___ Given information
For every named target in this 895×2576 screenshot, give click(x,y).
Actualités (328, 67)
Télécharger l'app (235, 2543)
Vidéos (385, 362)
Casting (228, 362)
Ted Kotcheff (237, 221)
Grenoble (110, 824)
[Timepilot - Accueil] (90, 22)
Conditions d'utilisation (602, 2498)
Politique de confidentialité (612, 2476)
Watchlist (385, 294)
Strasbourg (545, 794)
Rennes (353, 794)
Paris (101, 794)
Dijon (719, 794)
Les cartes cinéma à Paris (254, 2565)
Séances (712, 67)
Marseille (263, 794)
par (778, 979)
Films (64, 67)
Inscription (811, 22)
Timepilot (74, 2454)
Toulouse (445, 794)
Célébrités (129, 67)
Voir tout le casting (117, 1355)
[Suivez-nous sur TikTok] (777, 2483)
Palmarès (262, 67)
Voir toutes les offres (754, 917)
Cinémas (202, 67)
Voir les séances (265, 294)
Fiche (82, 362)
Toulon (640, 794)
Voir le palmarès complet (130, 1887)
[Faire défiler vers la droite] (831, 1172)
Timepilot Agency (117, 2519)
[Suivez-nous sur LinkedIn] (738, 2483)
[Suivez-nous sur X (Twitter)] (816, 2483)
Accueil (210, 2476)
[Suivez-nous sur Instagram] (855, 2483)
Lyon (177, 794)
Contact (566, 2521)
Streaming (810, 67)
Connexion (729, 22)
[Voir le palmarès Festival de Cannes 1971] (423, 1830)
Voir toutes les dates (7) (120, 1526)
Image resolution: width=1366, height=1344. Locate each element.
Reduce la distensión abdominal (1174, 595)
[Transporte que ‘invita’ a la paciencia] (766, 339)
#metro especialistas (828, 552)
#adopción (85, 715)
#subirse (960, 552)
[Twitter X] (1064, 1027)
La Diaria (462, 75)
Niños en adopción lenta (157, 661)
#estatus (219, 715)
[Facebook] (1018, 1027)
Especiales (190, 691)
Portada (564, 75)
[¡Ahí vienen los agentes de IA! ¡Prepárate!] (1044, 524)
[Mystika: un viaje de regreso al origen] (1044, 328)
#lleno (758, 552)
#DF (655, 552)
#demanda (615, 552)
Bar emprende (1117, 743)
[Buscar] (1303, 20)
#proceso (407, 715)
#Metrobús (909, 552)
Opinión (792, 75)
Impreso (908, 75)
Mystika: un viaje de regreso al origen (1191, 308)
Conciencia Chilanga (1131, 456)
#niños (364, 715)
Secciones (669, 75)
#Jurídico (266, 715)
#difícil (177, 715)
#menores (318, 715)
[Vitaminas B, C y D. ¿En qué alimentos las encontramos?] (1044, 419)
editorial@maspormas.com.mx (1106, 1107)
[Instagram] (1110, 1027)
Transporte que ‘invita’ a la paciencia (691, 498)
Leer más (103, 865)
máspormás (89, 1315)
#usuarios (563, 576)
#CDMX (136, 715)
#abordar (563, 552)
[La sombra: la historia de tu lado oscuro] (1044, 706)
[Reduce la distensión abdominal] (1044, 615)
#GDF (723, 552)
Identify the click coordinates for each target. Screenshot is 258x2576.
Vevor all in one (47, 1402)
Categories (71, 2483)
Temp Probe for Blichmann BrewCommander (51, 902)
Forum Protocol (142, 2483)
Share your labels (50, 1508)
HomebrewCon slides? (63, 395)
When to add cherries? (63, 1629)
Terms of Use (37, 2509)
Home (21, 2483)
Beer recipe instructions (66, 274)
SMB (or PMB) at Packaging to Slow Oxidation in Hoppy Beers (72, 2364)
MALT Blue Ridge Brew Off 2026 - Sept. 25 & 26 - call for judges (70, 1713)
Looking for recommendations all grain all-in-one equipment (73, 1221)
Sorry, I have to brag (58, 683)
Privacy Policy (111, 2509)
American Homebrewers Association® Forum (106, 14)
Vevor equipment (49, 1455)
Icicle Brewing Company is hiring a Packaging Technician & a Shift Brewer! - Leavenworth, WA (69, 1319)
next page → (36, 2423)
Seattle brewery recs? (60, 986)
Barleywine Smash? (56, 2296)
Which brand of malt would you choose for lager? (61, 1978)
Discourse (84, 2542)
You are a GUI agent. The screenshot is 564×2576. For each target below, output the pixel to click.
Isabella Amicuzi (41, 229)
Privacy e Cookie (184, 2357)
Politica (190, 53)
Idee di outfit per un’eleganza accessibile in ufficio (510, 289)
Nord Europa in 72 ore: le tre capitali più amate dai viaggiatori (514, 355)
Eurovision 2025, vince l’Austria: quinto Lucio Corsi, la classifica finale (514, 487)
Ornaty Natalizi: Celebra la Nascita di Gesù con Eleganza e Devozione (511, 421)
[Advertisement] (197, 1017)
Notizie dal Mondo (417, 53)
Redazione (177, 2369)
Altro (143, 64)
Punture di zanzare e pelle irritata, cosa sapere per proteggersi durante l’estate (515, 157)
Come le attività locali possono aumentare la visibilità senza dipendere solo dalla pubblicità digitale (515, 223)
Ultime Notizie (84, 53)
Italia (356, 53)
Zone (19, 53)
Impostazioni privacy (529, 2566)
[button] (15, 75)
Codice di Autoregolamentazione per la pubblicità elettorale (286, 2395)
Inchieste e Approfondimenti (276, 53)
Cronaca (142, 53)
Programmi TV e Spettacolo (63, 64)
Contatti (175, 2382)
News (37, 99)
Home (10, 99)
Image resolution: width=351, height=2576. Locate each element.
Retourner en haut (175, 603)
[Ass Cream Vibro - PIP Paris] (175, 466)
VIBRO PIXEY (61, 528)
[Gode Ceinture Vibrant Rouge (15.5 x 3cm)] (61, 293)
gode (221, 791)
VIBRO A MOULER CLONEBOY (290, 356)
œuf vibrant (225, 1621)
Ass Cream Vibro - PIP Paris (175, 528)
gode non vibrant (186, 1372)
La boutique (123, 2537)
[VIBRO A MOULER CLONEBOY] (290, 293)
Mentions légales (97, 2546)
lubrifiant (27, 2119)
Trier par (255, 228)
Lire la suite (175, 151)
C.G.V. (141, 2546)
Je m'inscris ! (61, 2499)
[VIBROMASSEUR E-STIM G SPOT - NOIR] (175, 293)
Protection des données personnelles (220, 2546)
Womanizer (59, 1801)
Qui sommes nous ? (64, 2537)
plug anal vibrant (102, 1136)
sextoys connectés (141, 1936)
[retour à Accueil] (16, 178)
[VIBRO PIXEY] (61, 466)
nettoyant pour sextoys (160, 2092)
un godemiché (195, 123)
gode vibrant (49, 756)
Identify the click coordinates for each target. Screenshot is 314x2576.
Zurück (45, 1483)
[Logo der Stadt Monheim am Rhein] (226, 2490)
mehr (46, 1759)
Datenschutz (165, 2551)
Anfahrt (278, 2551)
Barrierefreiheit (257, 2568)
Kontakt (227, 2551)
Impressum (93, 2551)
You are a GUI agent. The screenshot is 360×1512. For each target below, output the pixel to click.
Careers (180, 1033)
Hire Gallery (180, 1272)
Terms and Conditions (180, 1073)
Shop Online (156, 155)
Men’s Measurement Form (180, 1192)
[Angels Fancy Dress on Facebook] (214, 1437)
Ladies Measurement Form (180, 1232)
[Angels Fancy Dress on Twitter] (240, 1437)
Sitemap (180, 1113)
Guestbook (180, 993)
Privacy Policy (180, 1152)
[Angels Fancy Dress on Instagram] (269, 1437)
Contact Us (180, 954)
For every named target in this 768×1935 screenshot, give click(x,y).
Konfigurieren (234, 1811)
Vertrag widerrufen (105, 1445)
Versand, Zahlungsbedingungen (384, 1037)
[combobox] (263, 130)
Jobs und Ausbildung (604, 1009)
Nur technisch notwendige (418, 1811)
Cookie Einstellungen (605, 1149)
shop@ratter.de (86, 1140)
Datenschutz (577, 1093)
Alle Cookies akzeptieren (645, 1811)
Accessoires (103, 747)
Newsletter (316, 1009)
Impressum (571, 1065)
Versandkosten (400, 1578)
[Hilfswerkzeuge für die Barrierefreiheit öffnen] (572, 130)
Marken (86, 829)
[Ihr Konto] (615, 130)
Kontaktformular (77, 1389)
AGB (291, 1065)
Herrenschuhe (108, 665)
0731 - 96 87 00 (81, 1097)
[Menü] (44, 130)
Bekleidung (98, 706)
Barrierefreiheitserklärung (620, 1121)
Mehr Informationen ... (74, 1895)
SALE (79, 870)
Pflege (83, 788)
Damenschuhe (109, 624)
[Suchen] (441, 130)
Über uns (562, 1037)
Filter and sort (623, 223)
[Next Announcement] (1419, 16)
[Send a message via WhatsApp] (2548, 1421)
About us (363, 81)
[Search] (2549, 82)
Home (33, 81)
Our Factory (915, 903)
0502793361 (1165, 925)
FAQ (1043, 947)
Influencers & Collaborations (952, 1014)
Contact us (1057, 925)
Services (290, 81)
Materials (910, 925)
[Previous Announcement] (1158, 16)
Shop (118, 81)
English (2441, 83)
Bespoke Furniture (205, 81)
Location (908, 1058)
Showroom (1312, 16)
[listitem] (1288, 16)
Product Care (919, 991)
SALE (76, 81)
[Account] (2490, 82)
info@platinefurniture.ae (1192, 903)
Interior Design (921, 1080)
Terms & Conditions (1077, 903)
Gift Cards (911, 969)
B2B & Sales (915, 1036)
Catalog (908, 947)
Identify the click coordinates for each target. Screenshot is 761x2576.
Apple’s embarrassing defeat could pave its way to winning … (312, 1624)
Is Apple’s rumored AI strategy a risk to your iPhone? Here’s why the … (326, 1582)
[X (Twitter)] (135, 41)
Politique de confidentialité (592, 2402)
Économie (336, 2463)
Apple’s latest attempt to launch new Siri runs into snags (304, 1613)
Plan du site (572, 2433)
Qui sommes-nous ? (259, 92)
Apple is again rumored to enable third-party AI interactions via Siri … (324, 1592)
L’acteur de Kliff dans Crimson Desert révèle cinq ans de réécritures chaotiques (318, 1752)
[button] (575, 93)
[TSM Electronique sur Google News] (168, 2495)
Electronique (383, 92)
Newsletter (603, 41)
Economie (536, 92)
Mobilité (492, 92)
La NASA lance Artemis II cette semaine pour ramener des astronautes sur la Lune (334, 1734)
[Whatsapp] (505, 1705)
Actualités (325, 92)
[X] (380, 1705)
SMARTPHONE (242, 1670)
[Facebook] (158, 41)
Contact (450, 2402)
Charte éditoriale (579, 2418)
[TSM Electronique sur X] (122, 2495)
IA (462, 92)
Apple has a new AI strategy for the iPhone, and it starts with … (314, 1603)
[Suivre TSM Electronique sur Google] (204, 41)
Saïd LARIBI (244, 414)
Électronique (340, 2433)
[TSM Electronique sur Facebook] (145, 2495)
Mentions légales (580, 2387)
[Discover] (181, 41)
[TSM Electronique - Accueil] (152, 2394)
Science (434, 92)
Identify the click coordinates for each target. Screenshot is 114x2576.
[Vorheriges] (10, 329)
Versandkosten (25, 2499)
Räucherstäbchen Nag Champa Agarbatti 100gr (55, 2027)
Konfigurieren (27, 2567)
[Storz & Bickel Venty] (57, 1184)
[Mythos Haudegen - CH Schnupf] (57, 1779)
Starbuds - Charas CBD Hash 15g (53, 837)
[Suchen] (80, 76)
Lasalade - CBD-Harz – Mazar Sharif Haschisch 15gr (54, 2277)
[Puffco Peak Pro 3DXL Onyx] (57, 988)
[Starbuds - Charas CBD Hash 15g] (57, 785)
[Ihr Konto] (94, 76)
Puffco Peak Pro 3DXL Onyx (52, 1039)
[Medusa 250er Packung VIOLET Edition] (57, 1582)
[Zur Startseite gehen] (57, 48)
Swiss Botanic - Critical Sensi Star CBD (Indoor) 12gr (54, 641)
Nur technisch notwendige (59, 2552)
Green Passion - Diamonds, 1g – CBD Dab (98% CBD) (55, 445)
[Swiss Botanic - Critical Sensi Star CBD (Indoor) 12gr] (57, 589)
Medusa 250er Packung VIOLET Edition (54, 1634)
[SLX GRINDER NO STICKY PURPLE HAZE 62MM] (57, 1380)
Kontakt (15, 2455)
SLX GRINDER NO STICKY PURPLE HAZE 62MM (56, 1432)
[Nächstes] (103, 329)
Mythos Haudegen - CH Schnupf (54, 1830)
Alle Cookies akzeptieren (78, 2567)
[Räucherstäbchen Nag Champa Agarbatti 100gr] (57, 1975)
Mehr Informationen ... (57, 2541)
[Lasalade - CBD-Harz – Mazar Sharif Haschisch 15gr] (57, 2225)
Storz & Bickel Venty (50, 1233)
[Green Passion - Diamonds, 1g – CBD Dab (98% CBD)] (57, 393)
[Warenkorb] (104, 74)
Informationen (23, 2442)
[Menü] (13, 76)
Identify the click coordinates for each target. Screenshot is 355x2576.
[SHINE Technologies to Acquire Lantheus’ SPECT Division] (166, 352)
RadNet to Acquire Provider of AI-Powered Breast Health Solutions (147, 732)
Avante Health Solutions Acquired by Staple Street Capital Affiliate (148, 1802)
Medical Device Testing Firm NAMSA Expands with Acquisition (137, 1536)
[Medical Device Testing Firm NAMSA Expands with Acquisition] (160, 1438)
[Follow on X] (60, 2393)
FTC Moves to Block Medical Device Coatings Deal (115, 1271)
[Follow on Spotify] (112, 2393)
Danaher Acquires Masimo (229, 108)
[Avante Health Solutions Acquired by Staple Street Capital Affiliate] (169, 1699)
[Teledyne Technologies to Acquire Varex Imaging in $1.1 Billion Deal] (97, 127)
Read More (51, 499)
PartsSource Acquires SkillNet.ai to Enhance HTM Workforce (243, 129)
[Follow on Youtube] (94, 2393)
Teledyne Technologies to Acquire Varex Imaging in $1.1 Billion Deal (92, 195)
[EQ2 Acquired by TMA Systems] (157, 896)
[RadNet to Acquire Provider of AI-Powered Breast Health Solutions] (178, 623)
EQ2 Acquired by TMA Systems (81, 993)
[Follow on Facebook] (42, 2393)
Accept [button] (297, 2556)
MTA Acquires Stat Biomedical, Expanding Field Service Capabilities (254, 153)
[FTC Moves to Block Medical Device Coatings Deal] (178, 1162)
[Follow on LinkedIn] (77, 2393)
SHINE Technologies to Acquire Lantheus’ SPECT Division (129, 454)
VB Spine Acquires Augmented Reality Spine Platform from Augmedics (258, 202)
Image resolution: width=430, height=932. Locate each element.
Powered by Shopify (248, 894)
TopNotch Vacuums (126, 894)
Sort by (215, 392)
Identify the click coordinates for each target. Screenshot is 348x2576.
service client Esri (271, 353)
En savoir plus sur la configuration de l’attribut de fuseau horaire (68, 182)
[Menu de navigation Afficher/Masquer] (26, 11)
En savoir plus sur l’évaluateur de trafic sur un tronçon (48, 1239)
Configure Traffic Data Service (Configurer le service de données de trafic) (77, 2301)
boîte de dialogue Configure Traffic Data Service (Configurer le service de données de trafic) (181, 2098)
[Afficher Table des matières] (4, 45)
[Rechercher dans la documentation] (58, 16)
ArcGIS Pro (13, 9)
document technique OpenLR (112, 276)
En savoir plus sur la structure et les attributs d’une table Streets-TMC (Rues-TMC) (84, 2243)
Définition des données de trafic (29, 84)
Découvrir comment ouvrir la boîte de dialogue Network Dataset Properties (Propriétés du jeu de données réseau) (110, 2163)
______
Task requirements:
Copy each line above holding "Technologies".

Written solution:
[SHINE Technologies to Acquire Lantheus’ SPECT Division] (166, 352)
[Teledyne Technologies to Acquire Varex Imaging in $1.1 Billion Deal] (97, 127)
Teledyne Technologies to Acquire Varex Imaging in $1.1 Billion Deal (92, 195)
SHINE Technologies to Acquire Lantheus’ SPECT Division (129, 454)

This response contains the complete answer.